Pedido de revogação da medida cautelar de monitoramento eletrônico foi negado pelo TJSP (Tribunal de Justiça de São Paulo) São Paulo, -agencia-cnn-, PCC, PCC (Primeiro Comando da Capital), Tornozeleira Eletrônica CNN Brasil
O TJSP (Tribunal de Justiça de São Paulo) negou o pedido de revogação da medida cautelar de monitoramento eletrônico, feito por Karen de Moura Tanaka Mori, conhecida como “Japa do PCC.” Ela foi presa em fevereiro do ano passado.
De acordo com a petição jurídica, a investigada está sob restrição de liberdade há mais de 23 meses sem que uma denúncia formal tenha sido oferecida.
Segundo o documento, o inquérito policial foi relatado com opinião pelo indiciamento, mas o Ministério público não concordou.
A defesa de Karen de Moura Tanaka Mori afirma que a manutenção da medida cautelar é violente e degradante, o que “tem causado danos irreparáveis à vida pessoal, emocional e profissional da investigada.”
Segundo a defesa, “o uso indiscriminado e falho da tornozeleira transformou-se em verdadeiro instrumento de punição e tortura psicológica, restringindo a liberdade de forma mais severa do que o necessário e aniquilando qualquer chance de retomada digna de sua vida.”
A decisão do TJSP — que indeferiu o pedido de reconsideração formulado pela defesa — reitera que os fundamentos que levaram à imposição da medida cautelar permanecem válidos e eficazes, especialmente da gravidade dos fatos apurados.
A CNN tenta contato com o Ministério Público de São Paulo, mas até então, não obteve respostas.

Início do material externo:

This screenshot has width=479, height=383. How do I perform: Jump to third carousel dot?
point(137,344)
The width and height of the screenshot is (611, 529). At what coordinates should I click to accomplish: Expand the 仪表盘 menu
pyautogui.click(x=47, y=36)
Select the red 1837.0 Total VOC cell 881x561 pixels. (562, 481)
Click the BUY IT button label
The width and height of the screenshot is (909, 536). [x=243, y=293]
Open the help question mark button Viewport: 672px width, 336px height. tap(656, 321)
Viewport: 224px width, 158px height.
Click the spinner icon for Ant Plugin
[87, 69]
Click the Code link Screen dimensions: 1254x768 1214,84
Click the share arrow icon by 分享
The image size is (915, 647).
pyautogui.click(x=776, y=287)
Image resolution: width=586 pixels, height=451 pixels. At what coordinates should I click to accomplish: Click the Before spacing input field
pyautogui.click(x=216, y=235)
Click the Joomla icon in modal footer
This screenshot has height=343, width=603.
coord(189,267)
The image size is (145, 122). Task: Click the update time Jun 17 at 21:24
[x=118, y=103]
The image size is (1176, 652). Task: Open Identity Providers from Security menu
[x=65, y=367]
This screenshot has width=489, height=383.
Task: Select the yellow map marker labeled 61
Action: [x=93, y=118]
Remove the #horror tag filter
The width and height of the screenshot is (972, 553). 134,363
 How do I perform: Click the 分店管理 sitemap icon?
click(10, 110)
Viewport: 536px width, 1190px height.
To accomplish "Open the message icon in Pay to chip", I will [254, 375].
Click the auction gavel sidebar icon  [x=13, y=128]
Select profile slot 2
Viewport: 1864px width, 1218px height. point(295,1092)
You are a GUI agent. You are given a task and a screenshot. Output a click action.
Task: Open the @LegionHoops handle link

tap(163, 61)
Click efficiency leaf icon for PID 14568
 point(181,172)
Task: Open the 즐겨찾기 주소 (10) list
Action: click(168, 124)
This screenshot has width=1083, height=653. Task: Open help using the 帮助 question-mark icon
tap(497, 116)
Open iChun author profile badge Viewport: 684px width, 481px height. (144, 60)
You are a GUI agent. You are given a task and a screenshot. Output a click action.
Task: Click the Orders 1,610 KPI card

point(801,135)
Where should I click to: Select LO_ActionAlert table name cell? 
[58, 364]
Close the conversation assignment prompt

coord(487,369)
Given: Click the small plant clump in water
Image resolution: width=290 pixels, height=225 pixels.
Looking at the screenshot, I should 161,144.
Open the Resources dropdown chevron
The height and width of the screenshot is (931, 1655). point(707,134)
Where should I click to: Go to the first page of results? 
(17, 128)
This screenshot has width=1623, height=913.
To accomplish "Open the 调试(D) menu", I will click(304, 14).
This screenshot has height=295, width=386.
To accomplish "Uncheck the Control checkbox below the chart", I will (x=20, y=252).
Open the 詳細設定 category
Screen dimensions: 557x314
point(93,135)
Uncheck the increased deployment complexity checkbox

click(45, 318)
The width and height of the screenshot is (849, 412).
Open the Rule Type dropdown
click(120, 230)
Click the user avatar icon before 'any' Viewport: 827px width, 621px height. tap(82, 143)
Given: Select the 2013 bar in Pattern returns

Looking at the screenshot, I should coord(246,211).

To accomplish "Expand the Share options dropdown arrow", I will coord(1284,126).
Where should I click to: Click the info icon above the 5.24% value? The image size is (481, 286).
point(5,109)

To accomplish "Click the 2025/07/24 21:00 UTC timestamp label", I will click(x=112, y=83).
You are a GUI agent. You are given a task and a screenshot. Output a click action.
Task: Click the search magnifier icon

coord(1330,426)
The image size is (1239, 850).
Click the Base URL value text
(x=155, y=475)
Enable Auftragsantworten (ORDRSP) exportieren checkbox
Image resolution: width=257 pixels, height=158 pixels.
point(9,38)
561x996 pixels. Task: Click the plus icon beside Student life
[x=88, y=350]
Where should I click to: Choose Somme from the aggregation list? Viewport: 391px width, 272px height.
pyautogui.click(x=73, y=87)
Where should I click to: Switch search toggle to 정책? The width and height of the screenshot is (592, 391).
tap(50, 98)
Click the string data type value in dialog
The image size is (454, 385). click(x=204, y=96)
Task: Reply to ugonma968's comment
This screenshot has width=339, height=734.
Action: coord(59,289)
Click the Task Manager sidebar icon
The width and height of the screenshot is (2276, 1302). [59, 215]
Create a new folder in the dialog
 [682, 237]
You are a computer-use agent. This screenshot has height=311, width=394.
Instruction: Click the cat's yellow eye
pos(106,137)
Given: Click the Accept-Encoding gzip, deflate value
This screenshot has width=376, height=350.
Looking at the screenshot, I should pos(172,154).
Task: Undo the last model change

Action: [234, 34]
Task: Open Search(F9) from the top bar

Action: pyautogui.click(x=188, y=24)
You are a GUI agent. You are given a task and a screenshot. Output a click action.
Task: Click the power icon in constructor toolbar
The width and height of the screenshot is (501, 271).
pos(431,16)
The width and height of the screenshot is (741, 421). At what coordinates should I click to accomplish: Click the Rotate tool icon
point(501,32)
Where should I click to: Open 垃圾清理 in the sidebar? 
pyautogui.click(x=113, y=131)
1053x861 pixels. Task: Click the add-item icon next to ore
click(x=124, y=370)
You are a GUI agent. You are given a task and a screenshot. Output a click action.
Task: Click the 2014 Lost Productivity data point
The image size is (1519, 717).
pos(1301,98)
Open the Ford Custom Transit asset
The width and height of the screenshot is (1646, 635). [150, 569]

O espaço segue em aberto.
Entenda o caso
Karen é viúva de Wagner Ferreira da Silva, o “Cabelo Duro”, líder do PCC que foi executado durante guerra interna da facção em 2018.
Ao ser presa em sua residência, ela foi encontrada com carro de luxo e mais de R$ 1 milhão, além de US$ 50 mil.
Segundo a Polícia Civil, a “Japa do PCC” atuava na lavagem de dinheiro da organização, em cidades como Santos, Cubatão e Guarujá, na Baixada Santista, e também na cidade de São Paulo.
“Os relatórios de informações financeiras obtidos pela Polícia Civil indicam que a suspeita movimentava milhões de reais da facção para ocultar a origem do dinheiro oriundo do tráfico de drogas”, disse o delegado-geral, Artur Dian.
Para a Polícia Civil, Karen afirmou desconhecer os trabalhos ilícitos do marido. E que nunca recebeu qualquer quantia financeira vinda de “Cabelo Duro”. Ela contou também que não conhece nenhum integrante de organização criminosa, inclusive do PCC.